Compared with the U.S., the 5G conversation in Canada is less adversarial. Forecasts of the time frames are also more nuanced – while U.S. providers are announcing rollouts in multiple cities, Canadian providers are saying very little. Experts say wide availability here is still several years away.

One factor affecting timing is that the details of the 5G standard won’t be finalized until March 2020. “We had a version ratified in March 2019, which set the stage,” says Martin. “But, for example, the spectrum options are still not resolved in Asia, Europe, Canada, and parts of the US, so we still don’t know what frequencies we’re going to be dealing with.”
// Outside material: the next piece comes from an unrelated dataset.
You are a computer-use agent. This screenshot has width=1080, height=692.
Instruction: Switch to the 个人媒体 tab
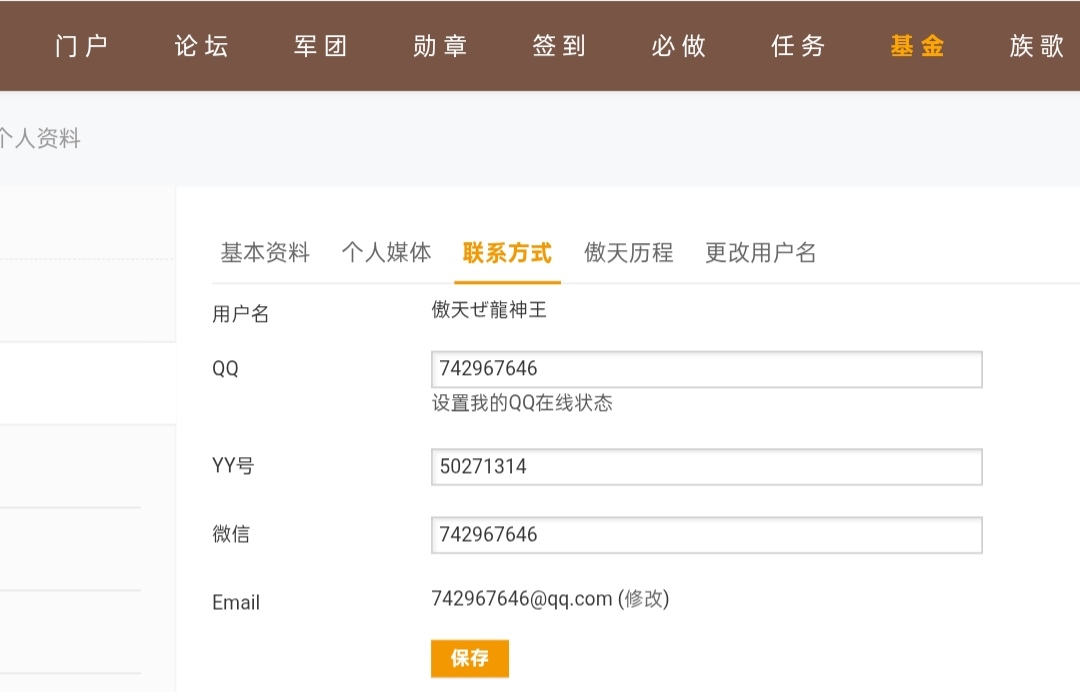(386, 253)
5G will also require a major infrastructure overhaul that will be particularly challenging given Canada’s geography. “5G uses a very high frequency spectrum, which is called the millimeter wave (mmwave) spectrum,” says Jeet Narsing-hani, a Toronto-based systems engineer, “and signals have a much shorter range and are easily obstructed. So instead of today’s cell towers, which can have a range of many kilometres, 5G access points will have to be installed on every second electrical pole on the roads, and they will have to be interconnected with fiber optic cabling. So this is a very significant project.”

Moving forward

The wide availability of 5G in Canada is likely to be further away than many people expect. However, application developers have plenty work with in today’s networking environment.

“People need to ask in which applications it would be preferable to have 5G,” says Surtees. “Many applications – advanced driver assistance systems, platooning, vehicle management systems, dynamic routing systems, driver scorecard – are developed and can be put in place now using 4G.”